Toxicology

Toxicology

Therapeutic Drug Monitoring (TDM)

Toxicology

 

Overdoses

- may be from loss of tolerance (just outta jail)

- variation in drug purity

- additional drugs added (ie fentanyl to heroin)

 

Inc sensitivity to drug

- may be a factor c stimulant drugs

- Excited Delirium Syndrome (ExDS)

 

Drug levels in blood highly variable and cannot be used on their own as indicator of toxicity

- tolerance; individual var in response to drug, drug metabolism, time when drug taken, route of administration, effects of tx in ER, postmortem redistribution

 

Postmortem Redistribution

After death some drugs (ie meth) leach outta tissue into blood; as a result the drug levels measured at autopsy may be considerably higher than they were at time of death

- blood in heart and major central vessels most affected

- femoral blood considered best type of sample for testing postmortem

 

Prescription drugs

- 36 k deaths / year

- overprescribing and drug interactions

 

Deaths from drug withdrawal

May cause death

- most dangerous with EtOH and benzodiazepine withdrawl

- sx: shaking, loss of appetite, agitation, delirium, dehydration

- death usually from seizures

 

Therapeutic Drug Monitoring (TDM)

 

- direct relationship bwt drug level and drug effect

-- not always true (delayed effects 2/2 need to induce some biologic change (warfarin, valproic acid, and tricyclic antidepressants)

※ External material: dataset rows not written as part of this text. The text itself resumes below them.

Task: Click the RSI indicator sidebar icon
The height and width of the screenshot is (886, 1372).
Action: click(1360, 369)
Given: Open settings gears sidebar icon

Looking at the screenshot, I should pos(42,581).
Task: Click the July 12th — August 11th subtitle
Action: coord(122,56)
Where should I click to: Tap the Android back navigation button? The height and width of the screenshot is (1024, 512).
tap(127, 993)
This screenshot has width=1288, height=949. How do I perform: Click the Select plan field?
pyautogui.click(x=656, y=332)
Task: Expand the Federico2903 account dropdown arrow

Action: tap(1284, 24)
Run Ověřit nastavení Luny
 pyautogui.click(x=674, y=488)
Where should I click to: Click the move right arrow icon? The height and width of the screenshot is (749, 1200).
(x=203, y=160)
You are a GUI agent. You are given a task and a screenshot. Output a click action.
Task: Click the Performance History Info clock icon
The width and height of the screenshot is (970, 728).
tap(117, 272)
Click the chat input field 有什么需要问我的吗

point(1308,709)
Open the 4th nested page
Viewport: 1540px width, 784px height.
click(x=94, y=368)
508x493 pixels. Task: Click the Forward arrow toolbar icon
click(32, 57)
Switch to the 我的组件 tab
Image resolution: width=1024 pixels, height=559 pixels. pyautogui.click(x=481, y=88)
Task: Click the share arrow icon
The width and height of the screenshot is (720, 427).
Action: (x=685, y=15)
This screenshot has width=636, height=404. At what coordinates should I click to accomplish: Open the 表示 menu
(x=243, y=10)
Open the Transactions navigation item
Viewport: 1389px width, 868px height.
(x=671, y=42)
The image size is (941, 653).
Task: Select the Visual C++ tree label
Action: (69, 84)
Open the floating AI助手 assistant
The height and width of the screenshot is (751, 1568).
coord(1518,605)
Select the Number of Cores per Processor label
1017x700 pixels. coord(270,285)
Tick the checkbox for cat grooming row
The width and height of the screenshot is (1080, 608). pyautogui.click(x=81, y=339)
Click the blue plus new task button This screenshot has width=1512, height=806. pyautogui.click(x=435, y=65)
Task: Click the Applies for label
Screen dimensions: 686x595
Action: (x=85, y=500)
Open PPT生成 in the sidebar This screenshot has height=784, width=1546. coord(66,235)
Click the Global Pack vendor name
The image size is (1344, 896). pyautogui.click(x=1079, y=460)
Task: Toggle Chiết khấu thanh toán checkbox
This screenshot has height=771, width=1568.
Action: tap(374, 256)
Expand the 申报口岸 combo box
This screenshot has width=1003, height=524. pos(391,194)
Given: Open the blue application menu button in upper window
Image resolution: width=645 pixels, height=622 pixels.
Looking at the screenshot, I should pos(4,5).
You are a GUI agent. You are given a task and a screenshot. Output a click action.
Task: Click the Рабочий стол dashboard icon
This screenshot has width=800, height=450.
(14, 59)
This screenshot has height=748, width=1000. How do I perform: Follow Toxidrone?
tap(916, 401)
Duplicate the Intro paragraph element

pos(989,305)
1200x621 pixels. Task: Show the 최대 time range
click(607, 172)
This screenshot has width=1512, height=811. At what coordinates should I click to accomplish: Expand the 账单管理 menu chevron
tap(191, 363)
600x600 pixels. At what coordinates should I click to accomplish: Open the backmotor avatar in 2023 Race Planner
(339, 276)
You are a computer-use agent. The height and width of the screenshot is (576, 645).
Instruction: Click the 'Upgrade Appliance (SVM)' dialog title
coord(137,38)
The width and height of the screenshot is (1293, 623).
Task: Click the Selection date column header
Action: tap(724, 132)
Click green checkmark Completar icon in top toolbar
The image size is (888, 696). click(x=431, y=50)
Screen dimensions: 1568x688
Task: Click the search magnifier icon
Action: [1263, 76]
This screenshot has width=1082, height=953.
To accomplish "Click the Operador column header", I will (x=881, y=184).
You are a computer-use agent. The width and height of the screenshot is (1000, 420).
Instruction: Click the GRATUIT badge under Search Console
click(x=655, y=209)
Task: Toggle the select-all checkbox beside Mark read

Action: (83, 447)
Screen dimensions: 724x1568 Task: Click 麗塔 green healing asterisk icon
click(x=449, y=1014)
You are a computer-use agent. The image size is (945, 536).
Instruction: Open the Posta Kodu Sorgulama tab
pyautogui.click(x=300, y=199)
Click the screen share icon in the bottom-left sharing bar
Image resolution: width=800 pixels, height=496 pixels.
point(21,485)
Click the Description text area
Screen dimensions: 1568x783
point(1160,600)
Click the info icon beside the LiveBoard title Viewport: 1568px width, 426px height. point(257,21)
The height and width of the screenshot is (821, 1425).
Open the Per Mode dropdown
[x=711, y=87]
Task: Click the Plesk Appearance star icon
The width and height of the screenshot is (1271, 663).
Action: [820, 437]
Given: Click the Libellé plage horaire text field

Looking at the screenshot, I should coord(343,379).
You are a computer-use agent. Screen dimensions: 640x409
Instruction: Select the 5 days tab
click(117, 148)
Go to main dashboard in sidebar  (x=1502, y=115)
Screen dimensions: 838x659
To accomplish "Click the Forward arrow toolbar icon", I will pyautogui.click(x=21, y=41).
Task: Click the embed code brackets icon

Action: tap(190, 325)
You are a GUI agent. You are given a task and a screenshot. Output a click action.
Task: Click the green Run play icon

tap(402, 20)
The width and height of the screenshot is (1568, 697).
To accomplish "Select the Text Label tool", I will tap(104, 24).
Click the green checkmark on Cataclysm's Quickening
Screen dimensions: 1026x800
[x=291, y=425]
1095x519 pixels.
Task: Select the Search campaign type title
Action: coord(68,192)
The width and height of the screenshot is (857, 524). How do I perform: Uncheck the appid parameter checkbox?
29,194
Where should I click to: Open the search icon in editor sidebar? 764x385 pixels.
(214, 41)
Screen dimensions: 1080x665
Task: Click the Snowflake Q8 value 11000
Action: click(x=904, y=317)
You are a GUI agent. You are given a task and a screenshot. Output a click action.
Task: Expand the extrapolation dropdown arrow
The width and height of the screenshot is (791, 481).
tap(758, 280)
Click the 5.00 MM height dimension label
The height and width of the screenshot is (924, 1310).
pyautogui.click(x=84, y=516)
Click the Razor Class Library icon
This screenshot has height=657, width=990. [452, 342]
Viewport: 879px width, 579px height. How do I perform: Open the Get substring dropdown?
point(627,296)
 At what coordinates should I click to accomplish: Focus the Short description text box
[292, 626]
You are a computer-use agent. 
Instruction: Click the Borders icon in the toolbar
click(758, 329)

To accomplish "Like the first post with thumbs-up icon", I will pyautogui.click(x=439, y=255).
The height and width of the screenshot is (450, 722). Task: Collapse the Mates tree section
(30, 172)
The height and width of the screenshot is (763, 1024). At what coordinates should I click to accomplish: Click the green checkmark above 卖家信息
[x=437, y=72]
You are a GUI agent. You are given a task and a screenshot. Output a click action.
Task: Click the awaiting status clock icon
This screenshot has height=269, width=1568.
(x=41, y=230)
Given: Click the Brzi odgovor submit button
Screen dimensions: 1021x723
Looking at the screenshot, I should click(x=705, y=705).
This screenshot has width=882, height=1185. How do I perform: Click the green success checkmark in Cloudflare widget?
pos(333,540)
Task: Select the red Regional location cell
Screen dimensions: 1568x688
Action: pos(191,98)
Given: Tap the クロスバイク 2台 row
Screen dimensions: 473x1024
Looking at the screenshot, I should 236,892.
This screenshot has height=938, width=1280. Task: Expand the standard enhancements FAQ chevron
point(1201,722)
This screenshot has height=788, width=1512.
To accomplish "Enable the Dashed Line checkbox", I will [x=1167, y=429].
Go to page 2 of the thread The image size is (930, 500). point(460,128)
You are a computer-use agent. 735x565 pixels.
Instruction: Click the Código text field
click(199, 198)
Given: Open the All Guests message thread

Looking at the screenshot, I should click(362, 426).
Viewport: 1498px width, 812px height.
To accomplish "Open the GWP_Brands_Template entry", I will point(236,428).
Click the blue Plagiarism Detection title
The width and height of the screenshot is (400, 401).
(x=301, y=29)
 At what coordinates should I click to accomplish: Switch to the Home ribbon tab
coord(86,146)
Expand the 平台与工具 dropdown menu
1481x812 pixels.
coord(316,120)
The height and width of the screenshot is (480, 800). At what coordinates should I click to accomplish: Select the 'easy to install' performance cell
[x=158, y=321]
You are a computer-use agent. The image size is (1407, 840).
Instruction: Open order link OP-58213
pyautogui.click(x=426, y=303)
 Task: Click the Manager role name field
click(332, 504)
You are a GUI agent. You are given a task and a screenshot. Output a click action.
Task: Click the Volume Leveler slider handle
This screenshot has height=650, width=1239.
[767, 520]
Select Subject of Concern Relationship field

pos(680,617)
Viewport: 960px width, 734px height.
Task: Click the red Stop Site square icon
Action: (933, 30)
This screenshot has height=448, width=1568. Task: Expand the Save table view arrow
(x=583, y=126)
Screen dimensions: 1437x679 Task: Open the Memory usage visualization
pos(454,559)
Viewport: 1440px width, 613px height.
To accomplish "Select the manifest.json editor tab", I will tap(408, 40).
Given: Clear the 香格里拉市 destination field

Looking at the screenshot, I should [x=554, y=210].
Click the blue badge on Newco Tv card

-- digoxin response affected by plasma K+ and Mg++

 

TDM is needed when

1) not possible to directly measure drug effect (such as blood pressure in patients c HTN)

 

2) pt is still c signs of dz and questionable if pt is taking drug or abnormal absorption / metabolism

 

3) sx may be 2/2 lack of drug or drug toxicity

 

Toxicity versus Therapy

TDM needed if toxicity at plasma levels just above their therapeutic range

- therapeutic index is ratio of average toxic dose divided by average therapeutic dose

- lower therapeutic index = more dangerous drug

 

Free Drug Levels

Many drugs bind to serum proteins and (similar to hormones) only the fraction of drug remaining free is able to bind receptors

- in highly protein bound drugs, a decrease in binding protein lowers total drug concentration in serum, but

increase free drug concentration and, thus, drug effect.

- increased binding proteins have opposite effect, increasing total drug levels but lowering drug effect

 

The most important drugs having high protein binding are phenytoin (dilantin), carbamazepine, valproic acid, and lidocaine

-- phenytoin binds albumin, lidocaine binds orosomucoid, an acute phase response

protein

- in albumin bound drugs, major conditions mandating measurement of free drug levels are low levels of albumin (< 3 g/dL) or presence of factors decreasing protein binding (a in s renal failure).

 

Pharmacokinetics

 

Drugs must enter plasma and equilibrate c tissue

- drugs given PO or IM, variable fractions of drug absorbed and enter plasma; this fraction is called bioavailability.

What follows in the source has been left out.